Data Block Start

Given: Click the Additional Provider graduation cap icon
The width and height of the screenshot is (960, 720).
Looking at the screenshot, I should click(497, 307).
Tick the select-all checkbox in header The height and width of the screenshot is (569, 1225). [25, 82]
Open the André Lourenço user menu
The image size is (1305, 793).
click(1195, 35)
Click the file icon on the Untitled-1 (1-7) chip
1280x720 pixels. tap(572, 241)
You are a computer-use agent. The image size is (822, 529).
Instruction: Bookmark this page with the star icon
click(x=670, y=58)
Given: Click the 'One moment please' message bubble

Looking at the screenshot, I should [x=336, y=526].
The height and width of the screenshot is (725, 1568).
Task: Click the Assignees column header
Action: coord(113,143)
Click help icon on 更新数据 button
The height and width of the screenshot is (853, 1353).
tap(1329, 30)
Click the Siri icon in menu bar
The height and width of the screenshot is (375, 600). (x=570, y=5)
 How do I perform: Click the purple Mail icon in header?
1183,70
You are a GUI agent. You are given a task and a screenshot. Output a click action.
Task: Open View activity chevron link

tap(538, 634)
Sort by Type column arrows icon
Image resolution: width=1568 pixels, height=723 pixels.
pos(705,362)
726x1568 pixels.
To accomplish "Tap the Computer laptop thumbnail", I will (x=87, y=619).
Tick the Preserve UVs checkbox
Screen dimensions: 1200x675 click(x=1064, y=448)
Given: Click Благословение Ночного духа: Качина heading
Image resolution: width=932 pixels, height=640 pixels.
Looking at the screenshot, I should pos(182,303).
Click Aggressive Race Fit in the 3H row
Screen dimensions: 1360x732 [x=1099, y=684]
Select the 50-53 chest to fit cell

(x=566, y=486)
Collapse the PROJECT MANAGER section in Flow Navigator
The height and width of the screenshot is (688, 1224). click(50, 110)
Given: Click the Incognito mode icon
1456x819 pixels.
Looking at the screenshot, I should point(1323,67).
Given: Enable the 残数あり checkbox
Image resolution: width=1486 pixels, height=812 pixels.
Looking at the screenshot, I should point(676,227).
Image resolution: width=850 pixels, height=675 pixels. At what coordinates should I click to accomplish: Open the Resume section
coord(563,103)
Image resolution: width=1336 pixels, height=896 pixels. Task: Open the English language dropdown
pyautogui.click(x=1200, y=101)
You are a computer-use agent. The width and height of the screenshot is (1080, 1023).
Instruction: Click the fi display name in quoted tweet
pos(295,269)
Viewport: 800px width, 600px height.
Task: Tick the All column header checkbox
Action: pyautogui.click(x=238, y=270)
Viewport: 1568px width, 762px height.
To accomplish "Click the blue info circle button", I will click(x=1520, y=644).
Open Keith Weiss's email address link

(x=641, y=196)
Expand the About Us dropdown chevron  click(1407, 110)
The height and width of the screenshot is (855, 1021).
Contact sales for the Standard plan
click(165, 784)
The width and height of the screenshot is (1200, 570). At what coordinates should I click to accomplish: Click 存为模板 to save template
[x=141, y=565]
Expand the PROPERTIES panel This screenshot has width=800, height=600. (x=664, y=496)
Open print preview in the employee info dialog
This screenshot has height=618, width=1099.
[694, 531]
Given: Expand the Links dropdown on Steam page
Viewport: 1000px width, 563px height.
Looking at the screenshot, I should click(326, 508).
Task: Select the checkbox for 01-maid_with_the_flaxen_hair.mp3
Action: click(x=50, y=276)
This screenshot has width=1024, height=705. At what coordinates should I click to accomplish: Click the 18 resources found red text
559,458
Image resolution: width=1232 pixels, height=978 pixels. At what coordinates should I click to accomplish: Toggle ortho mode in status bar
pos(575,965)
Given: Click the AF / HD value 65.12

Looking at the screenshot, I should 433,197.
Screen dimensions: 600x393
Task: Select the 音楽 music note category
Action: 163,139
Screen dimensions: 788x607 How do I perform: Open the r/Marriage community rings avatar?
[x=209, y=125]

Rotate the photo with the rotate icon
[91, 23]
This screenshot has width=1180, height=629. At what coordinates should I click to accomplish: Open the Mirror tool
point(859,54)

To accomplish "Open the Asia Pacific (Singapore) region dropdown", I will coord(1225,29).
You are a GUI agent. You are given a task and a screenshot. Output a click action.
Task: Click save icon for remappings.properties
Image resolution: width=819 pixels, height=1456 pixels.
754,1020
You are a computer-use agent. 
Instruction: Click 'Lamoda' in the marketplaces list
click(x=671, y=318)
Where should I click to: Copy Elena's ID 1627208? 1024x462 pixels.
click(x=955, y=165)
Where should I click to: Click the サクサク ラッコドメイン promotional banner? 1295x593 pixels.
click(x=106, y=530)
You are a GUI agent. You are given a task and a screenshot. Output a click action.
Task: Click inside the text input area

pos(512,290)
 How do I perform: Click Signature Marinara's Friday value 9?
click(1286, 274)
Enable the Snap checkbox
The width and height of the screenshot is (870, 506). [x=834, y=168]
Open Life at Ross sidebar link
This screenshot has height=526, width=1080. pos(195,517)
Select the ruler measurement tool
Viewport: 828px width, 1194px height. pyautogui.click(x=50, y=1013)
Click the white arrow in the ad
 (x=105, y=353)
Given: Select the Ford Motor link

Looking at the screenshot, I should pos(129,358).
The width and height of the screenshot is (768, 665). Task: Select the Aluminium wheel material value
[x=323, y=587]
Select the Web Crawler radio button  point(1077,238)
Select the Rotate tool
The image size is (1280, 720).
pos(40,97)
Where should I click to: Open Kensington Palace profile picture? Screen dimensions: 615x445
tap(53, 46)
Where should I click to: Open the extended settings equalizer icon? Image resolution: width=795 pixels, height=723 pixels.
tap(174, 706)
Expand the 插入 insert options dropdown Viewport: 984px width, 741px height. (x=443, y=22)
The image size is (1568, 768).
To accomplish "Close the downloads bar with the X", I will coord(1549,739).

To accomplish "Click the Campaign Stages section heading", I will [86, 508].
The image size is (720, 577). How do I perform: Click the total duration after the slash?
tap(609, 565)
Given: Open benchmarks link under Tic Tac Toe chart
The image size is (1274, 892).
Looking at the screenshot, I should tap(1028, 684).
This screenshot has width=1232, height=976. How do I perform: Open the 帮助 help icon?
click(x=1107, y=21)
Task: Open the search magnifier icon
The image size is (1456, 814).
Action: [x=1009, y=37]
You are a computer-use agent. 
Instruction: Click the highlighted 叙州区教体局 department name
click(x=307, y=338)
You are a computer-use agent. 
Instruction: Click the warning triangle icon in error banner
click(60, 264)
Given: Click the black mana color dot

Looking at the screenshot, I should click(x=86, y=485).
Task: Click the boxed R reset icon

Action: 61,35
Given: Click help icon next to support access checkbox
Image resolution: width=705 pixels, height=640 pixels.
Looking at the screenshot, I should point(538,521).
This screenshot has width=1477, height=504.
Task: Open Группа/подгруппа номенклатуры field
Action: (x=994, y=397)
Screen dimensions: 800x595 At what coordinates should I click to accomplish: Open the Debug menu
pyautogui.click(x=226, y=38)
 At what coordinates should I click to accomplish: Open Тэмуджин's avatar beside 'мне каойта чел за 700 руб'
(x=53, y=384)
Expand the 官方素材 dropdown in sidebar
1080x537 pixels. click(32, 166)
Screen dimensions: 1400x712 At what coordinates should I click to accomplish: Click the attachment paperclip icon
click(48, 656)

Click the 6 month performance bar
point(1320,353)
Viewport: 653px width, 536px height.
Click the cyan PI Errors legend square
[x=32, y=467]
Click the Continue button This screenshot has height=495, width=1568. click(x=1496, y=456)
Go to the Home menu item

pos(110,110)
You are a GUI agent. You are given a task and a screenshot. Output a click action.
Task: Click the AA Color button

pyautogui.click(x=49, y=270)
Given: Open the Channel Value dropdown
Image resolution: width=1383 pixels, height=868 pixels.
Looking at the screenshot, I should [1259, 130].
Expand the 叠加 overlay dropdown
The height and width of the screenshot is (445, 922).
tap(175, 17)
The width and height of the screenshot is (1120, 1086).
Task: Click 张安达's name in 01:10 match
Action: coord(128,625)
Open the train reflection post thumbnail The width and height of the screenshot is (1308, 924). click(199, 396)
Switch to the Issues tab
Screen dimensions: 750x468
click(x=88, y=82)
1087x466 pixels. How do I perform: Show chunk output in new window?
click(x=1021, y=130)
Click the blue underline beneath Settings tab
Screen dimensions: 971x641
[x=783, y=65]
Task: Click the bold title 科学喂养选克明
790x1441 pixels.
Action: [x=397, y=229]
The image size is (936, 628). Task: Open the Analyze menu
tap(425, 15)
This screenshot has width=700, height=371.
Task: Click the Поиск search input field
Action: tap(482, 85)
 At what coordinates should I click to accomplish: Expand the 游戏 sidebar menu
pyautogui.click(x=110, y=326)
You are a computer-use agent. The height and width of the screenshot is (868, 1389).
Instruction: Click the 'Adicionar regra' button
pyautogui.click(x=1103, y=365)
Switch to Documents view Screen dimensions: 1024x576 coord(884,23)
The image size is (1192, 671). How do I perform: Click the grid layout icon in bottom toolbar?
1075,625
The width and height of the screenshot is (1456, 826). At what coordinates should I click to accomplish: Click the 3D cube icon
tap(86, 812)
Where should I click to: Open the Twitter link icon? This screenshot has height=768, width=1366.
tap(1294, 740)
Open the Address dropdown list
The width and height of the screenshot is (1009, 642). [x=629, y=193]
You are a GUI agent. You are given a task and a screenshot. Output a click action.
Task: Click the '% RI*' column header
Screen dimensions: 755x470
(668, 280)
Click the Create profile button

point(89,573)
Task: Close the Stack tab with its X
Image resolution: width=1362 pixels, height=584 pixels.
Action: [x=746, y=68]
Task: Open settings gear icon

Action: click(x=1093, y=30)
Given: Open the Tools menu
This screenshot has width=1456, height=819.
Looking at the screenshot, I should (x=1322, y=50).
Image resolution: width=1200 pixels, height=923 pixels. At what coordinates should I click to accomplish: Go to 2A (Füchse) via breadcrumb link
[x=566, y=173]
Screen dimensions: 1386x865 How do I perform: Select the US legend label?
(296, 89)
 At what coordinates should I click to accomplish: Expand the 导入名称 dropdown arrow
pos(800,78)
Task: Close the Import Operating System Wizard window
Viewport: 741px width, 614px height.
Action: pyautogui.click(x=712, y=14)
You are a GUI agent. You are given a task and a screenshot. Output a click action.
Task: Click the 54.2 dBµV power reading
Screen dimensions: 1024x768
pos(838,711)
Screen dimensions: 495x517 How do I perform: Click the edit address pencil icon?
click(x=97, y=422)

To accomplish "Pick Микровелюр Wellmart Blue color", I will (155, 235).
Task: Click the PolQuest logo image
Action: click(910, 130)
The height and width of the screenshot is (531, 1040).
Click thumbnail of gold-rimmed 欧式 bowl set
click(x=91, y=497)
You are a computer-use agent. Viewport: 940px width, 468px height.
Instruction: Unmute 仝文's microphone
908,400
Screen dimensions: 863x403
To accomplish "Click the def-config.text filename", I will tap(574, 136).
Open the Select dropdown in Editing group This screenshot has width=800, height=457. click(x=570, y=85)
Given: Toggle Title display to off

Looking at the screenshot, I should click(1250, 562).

Data Block End

Work instruction - Report each line of the records that holds the word "heading".

Response below -
Given: Click Благословение Ночного духа: Качина heading
To accomplish "Click the Campaign Stages section heading", I will [86, 508].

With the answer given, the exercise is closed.